= ACTION ITEM =
Repeat back the listing below, word for word and in full.

********************

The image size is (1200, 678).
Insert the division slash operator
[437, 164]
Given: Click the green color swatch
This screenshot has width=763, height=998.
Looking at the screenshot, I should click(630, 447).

********************

= EXERCISE RESPONSE =
The image size is (1200, 678).
Insert the division slash operator
[437, 164]
Given: Click the green color swatch
This screenshot has width=763, height=998.
Looking at the screenshot, I should click(630, 447).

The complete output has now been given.